Polly was also instrumental the next day in a game in which the Mariners tied the score three times after the Tigers took a lead. In the first, he singled and scored during a three-run rally that gave the Tigers their first lead. In the fourth, his sacrifice fly broke a 4-4 tie. In the sixth, he singled and scored during a three-run, tie-breaking rally that gave the Tigers an 8-5 lead.
The Mariners had closed the gap to 8-6 in the top of the seventh. In the bottom half, Polanco came up with the bases loaded and two out. He shot incoming reliever Sean White’s first pitch into left field for a double that cleared the bases and gave the Tigers an 11-6 lead. They went on to win 12-6. The game was also Polanco’s 162nd in a row without an error, the equivalent of a full season. Fittingly, he made the game-ending play on a routine grounder.
Neither the Tigers nor the Mariners would catch the Yankees in the wild card race. The Yanks clinched their wild card berth on September 27, with three games left to go in the regular season for the Tigers. From that point, Polanco needed four more hits to reach 200 and join teammate Magglio Ordonez (who’d gotten his 200th hit on September 17). Polly had already topped his previous career high of 173 hits (set in 2001 when he was with the Cardinals).
As 2007 wound its way down to one last game, Polanco needed just one more hit. In the season finale in Chicago on September 30, Leyland had him lead off. In his first at-bat, Polly was retired on a foul popfly on the first base side. He led off the third inning by lining a 2-2 pitch from Jose Contreras into left field for a base hit. For the first time since 1937, the Tigers had more than one player reach 200 hits.
Two batters later, Polanco scored on a Carlos Guillen home run. With that, his work was done for the season. Leyland sent Omar Infante out to take over at second. Thus, Polanco also completed an error-free season, becoming the first everyday second baseman in major league history to achieve that amazing feat. He said that the reception he got in the dugout from his teammates brought him to tears.
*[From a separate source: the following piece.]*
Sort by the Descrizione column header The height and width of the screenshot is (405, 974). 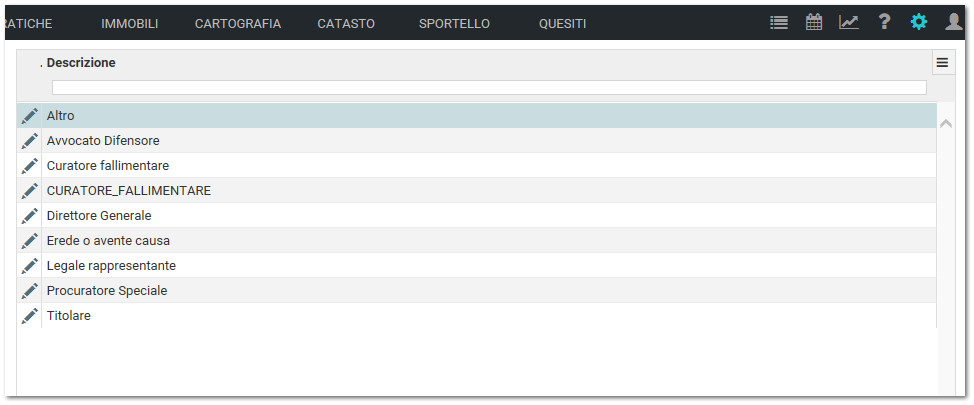click(x=81, y=63)
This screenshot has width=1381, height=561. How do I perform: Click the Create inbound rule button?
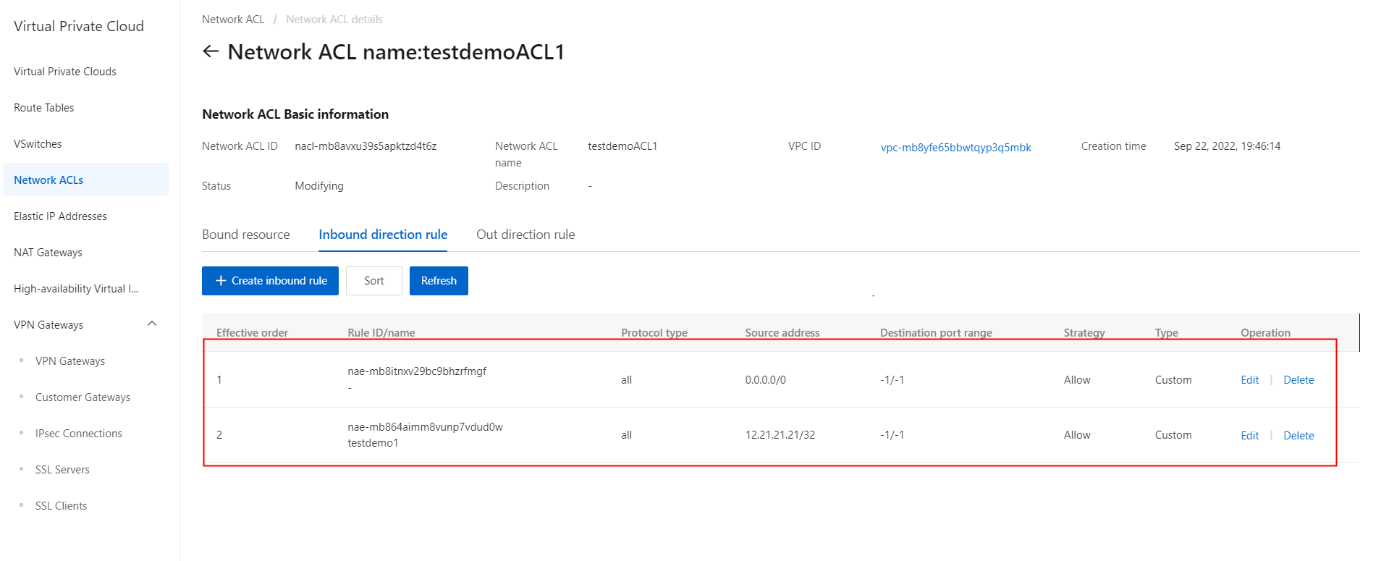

(It was a fun milestone-filled game for the Tigers, who won 13-3. Guillen’s home run gave him 100 RBI for the year. Curtis Granderson’s three hits gave him his first .300 season. Rookie catcher Mike Rabelo his first big league home run. Ordonez clinched the AL batting title with a .363 mark.)
In addition to a new career high in hits, Polanco also set career highs in 2007 in batting average (.341), on-base percentage (.388), slugging percentage (.458), OPS (.846), plate appearances (641), runs (105), doubles (36), RBI (67), total bases (269), and WAR (6.1).
Polanco only struck out 30 times all season and led the major leagues in at-bats per strikeout (19.6). He finished third in the majors in batting average. In the AL, he finished third in singles (152), fifth in hits, seventh in WAR for position players, and tenth in overall WAR.
For his achievements both at the plate and in the field, Polanco won his first Gold Glove and his first Silver Slugger award. Although winning a Gold Glove was a goal of Polanco’s, the idea was one that he handled with his usual class and modesty. He remarked,
“People don’t understand me when I say I don’t pay attention to stuff like that. It’s because I have no control over it. I don’t want to be disappointed if it doesn’t happen. To get a Gold Glove or to win a batting title or make the All-Star team, all of those things mean a lot to you if you like this game.
I try not to think about them because that just puts extra pressure on you and there’s enough pressure playing this game. But 10 years from now, when someone comes to my home and sees a Gold Glove on my wall, they’ll say, ‘Hey, you really did something in your career.'”
He really did. While the 2007 Detroit Tigers season may be remembered more for the batting title that Magglio Ordonez won or the no-hitter that Justin Verlander threw, the excellent work that Placido Polanco, the lovable and dependable second baseman from the Dominican Republic, did that season will always be worth remembering.